**Work required**
Transcribe the records that follow exactly. Skip the pictures.
===== Data =====
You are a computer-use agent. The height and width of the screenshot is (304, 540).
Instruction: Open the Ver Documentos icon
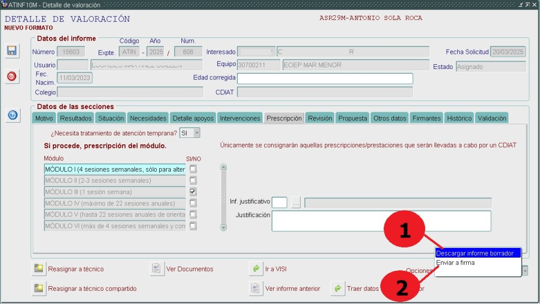tap(157, 269)
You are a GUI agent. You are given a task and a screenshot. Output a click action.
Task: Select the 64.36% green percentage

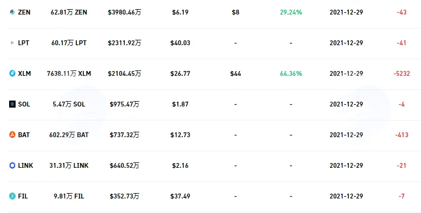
=====
**Task solution**
You are a computer-use agent. The height and width of the screenshot is (304, 540).
Instruction: Open the Ver Documentos icon
tap(157, 269)
You are a GUI agent. You are given a task and a screenshot. Output a click action.
Task: Select the 64.36% green percentage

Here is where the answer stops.